10日間禁酒したおかげで、肝数値はOK!!!(笑)
視力が両目とも1.5(爆)

まぁ、まだ死なないでしょう。


先日放送したNHKスペシャル カラーでよみがえる東京~不死鳥都市の100年~が凄く良い番組で、映像の20世紀以来の快心出来だったと思う。

日本って凄い国だったんだなぁとしみじみ思えた。
今日の深夜再放送されるので是非!!!!



この番組の最後で、伊丹万作の記事が紹介されて、その文章の凄さに感心した。
伊丹万作は、伊丹十三の父親です。




さて,多くの人が,今度の戦争でだまされていたという。みながみな口を揃えてだまされていたという。私の知つている範囲ではおれがだましたのだといつた人間はまだ一人もいない。ここらあたりから,もうぼつぼつわからなくなつてくる。多くの人はだましたものとだまされたものとの区別は,はつきりしていると思つているようであるが,それが実は錯覚らしいのである。たとえば,民間のものは軍や官にだまされたと思つているが,軍や官の中へはいればみな上のほうをさして,上からだまされたというだろう。上のほうへ行けば,さらにもつと上のほうからだまされたというにきまつている。すると,最後にはたつた一人か二人の人間が残る勘定になるが,いくら何でも,わずか一人や二人の智慧で一億の人間がだませるわけのものではない。

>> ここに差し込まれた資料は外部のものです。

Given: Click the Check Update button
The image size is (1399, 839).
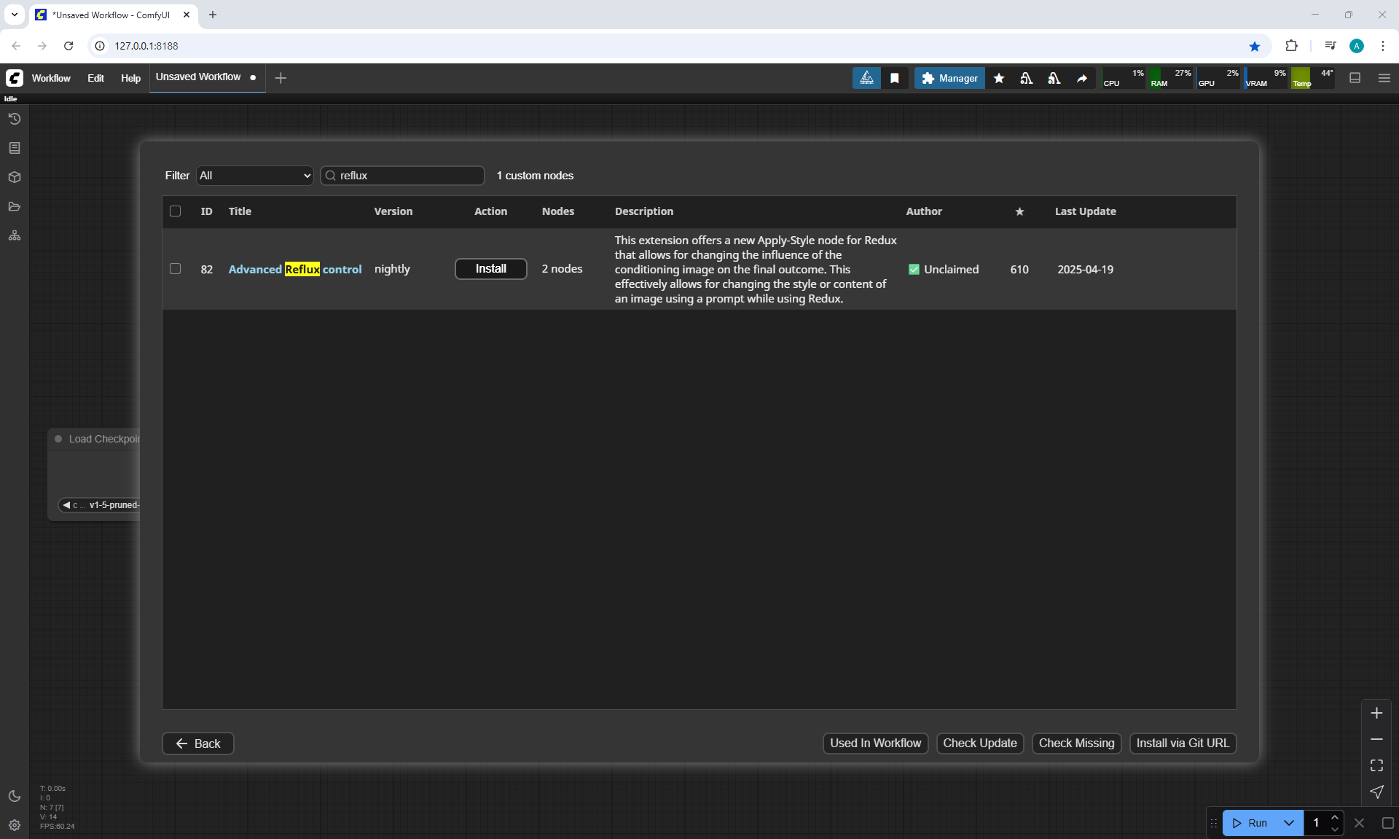Looking at the screenshot, I should [979, 744].
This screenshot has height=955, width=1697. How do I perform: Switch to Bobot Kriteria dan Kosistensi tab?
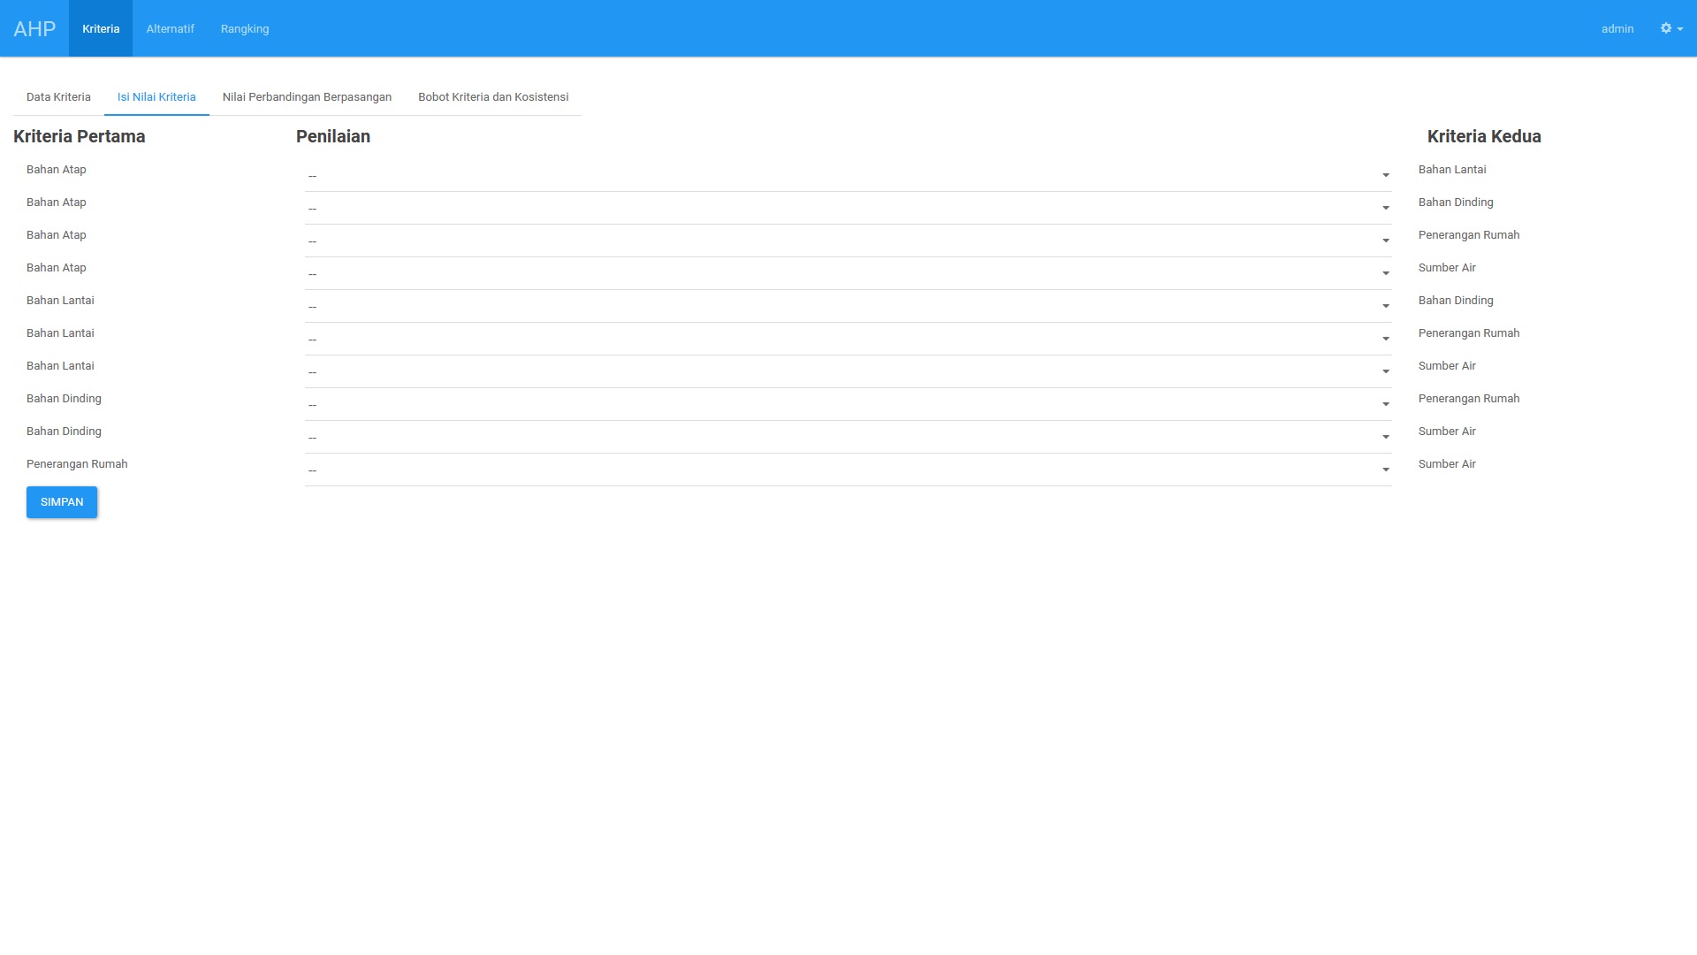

 すなわち,だましていた人間の数は,一般に考えられているよりもはるかに多かつたにちがいないのである。しかもそれは,「だまし」の専門家と「だまされ」の専門家とに劃然と分れていたわけではなく,いま,一人の人間がだれかにだまされると,次の瞬間には,もうその男が別のだれかをつかまえてだますというようなことを際限なくくりかえしていたので,つまり日本人全体が夢中になつて互にだましたりだまされたりしていたのだろうと思う。


 このことは,戦争中の末端行政の現われ方や,新聞報道の愚劣さや,ラジオのばかばかしさや,さては,町会,隣組,警防団,婦人会といつたような民間の組織がいかに熱心にかつ自発的にだます側に協力していたかを思い出してみれば直ぐにわかることである。


 また,もう一つ別の見方から考えると,いくらだますものがいてもだれ一人だまされるものがなかつたとしたら今度のような戦争は成り立たなかつたにちがいないのである。


 つまりだますものだけでは戦争は起らない。だますものとだまされるものとがそろわなければ戦争は起らないということになると,戦争の責任もまた(たとえ軽重の差はあるにしても)当然両方にあるものと考えるほかはないのである。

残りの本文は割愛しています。